[Dataset excerpts]
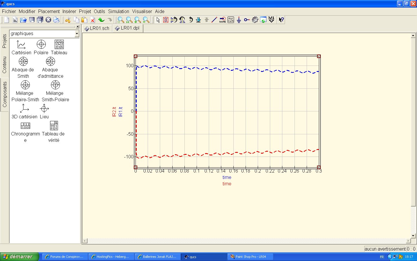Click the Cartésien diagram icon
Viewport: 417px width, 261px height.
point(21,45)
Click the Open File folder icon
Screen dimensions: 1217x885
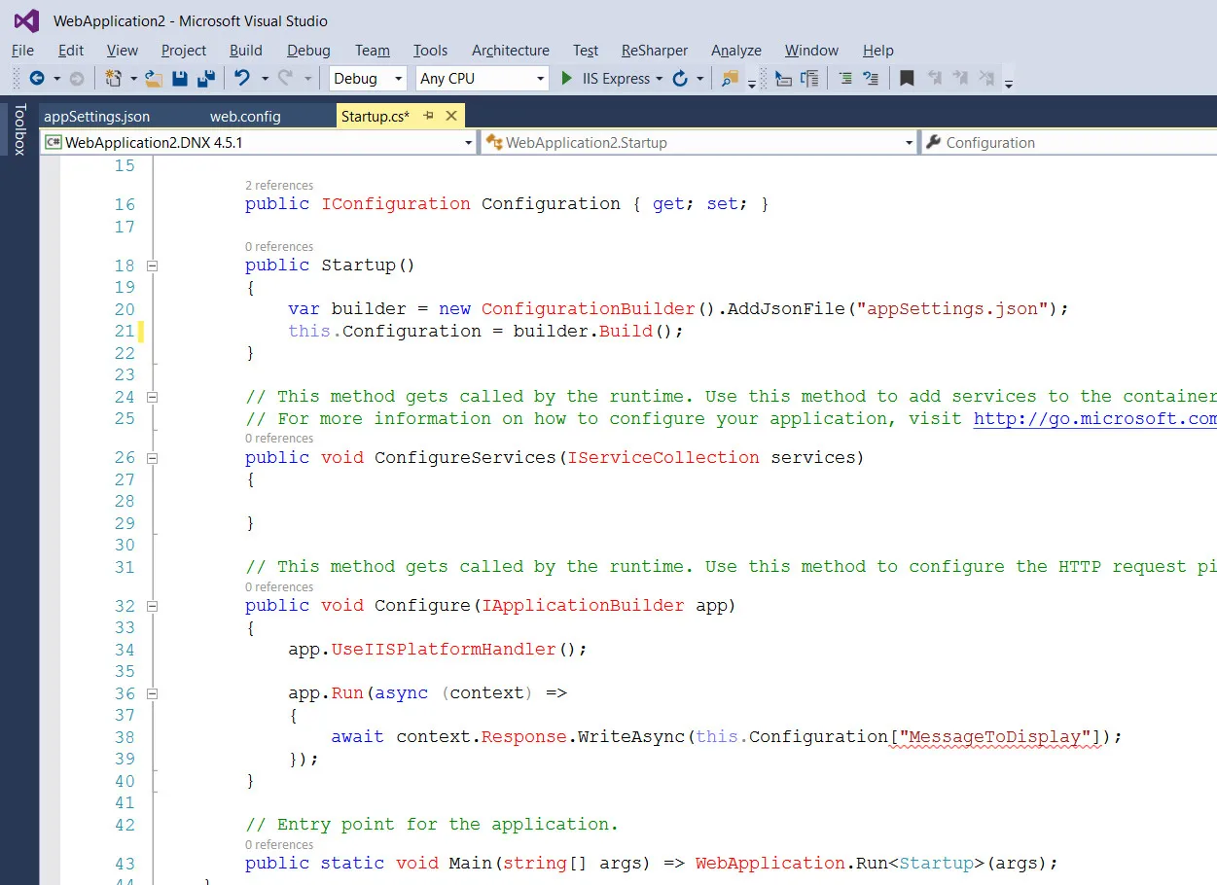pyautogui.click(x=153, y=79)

* * *

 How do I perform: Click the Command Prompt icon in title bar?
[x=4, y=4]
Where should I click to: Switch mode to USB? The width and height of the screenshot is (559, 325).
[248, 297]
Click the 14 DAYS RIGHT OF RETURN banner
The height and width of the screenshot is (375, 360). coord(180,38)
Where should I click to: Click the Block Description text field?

→ **PROBLEM**: Looking at the records above, return exactly the lines from the line with "Click the 14 DAYS RIGHT OF RETURN banner" to the line with "Where should I click to: Click", both ends included.

→ **SOLUTION FOR THIS PROBLEM**:
Click the 14 DAYS RIGHT OF RETURN banner
The height and width of the screenshot is (375, 360). coord(180,38)
Where should I click to: Click the Block Description text field?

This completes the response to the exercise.